- **TUJUAN A**
Salin ulang kutipan tentang bahasa daerah yang terancam punah berikut ini secara utuh tanpa mengubah apa pun.

───── KUTIPAN ─────

“Kondisi kebahasan tersebut memerlukan penanganan yang serius dan berkelanjutan agar bahasa-bahasa tetap eksis dan mampu mendukung kehidupan budaya daerah,” ungkap Wiendu kepada wartawan di Hotel Borobudur, Jakarta, Selasa (4/9).
Dijelaskan, bahasa daerah yang mulai terancam punah disebabkan karena jumlah penuturnya sedikit dan hanya digunakan oleh kalangan generasi tua. Bahkan, bahasa etnis di Indonesia ada yang penuturnya tingga beberapa orang saja.
“Penutur bahasa seperti bahasa Lengilu, bahasa Hoti, bahasa Piru, bahasa Hukumina, bahasa Hulung, bahasa Bonerif dan bahasa Woria itu penuturnya hanya tersisa kurang dari 10 orang saja,” sebut Wiendu.
Oleh karena itu, lanjut Wiendu, upaya pemerintah dan forum ASEM untuk mengantisipasi masalah ini yakni dengan melakukan kondifikasi bahasa tersebut. Sehingga diharapkan ke depannya masih dapat dinikmati oleh generasi selanjutnya.

───── INFORMASI TEREKSTRAK ─────

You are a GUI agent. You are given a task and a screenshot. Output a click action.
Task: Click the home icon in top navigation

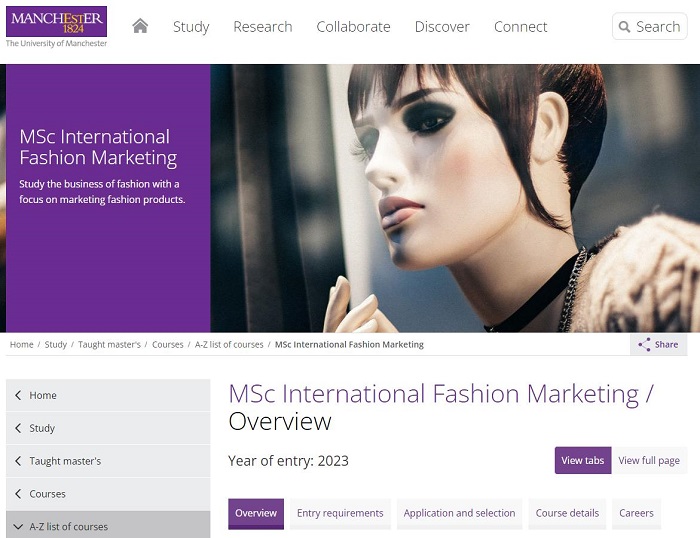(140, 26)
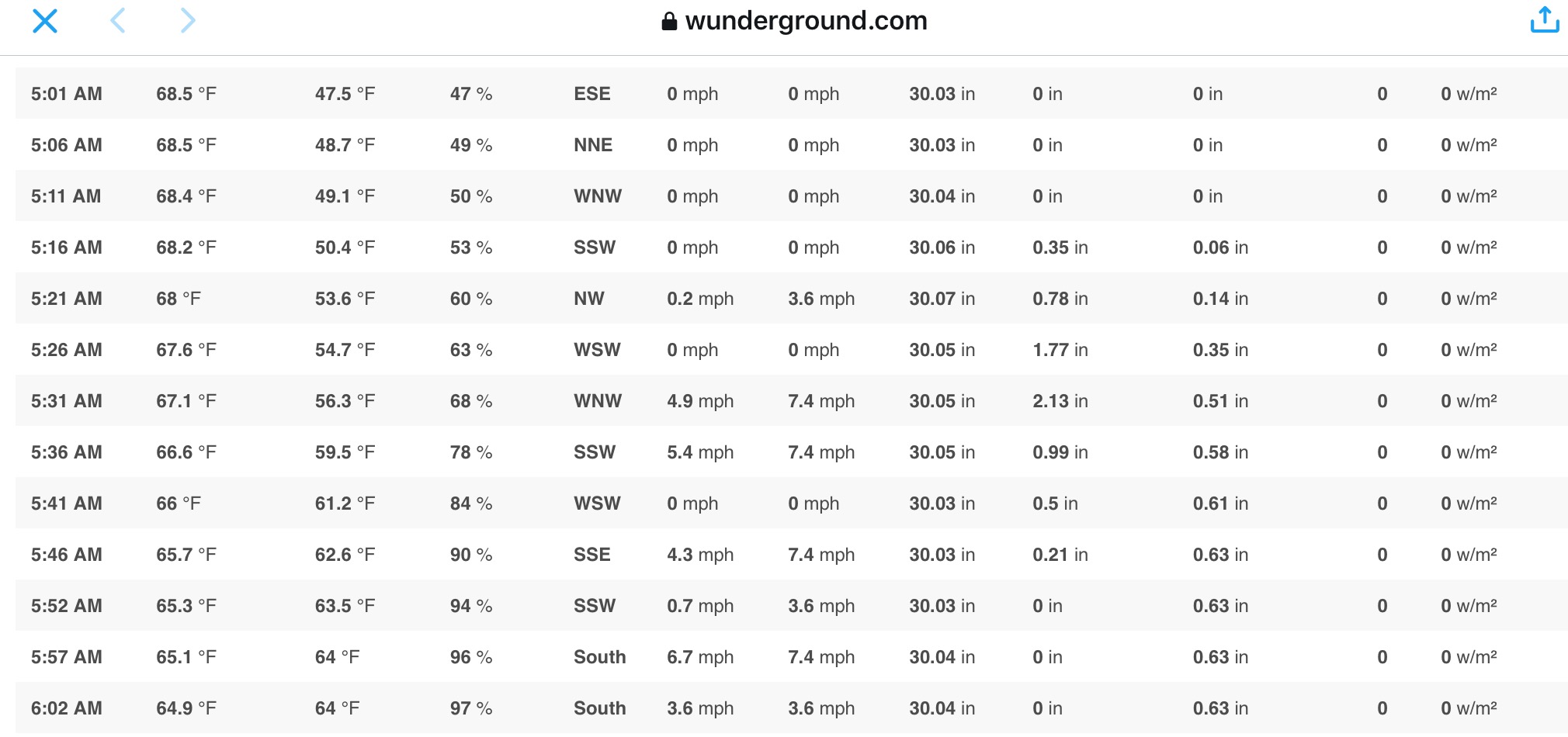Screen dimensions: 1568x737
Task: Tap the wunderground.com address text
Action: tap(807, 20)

─────

- **TUJUAN B**
Ulangi kata demi kata semua baris dalam daftar lokasi kata dan elemen di atas, tetapi jangan sertakan gambarnya dalam jawaban.

- **HASIL AKHIR A**
“Kondisi kebahasan tersebut memerlukan penanganan yang serius dan berkelanjutan agar bahasa-bahasa tetap eksis dan mampu mendukung kehidupan budaya daerah,” ungkap Wiendu kepada wartawan di Hotel Borobudur, Jakarta, Selasa (4/9).
Dijelaskan, bahasa daerah yang mulai terancam punah disebabkan karena jumlah penuturnya sedikit dan hanya digunakan oleh kalangan generasi tua. Bahkan, bahasa etnis di Indonesia ada yang penuturnya tingga beberapa orang saja.
“Penutur bahasa seperti bahasa Lengilu, bahasa Hoti, bahasa Piru, bahasa Hukumina, bahasa Hulung, bahasa Bonerif dan bahasa Woria itu penuturnya hanya tersisa kurang dari 10 orang saja,” sebut Wiendu.
Oleh karena itu, lanjut Wiendu, upaya pemerintah dan forum ASEM untuk mengantisipasi masalah ini yakni dengan melakukan kondifikasi bahasa tersebut. Sehingga diharapkan ke depannya masih dapat dinikmati oleh generasi selanjutnya.

- **HASIL AKHIR B**
You are a GUI agent. You are given a task and a screenshot. Output a click action.
Task: Click the home icon in top navigation

(140, 26)
Screen dimensions: 1568x737
Task: Tap the wunderground.com address text
Action: tap(807, 20)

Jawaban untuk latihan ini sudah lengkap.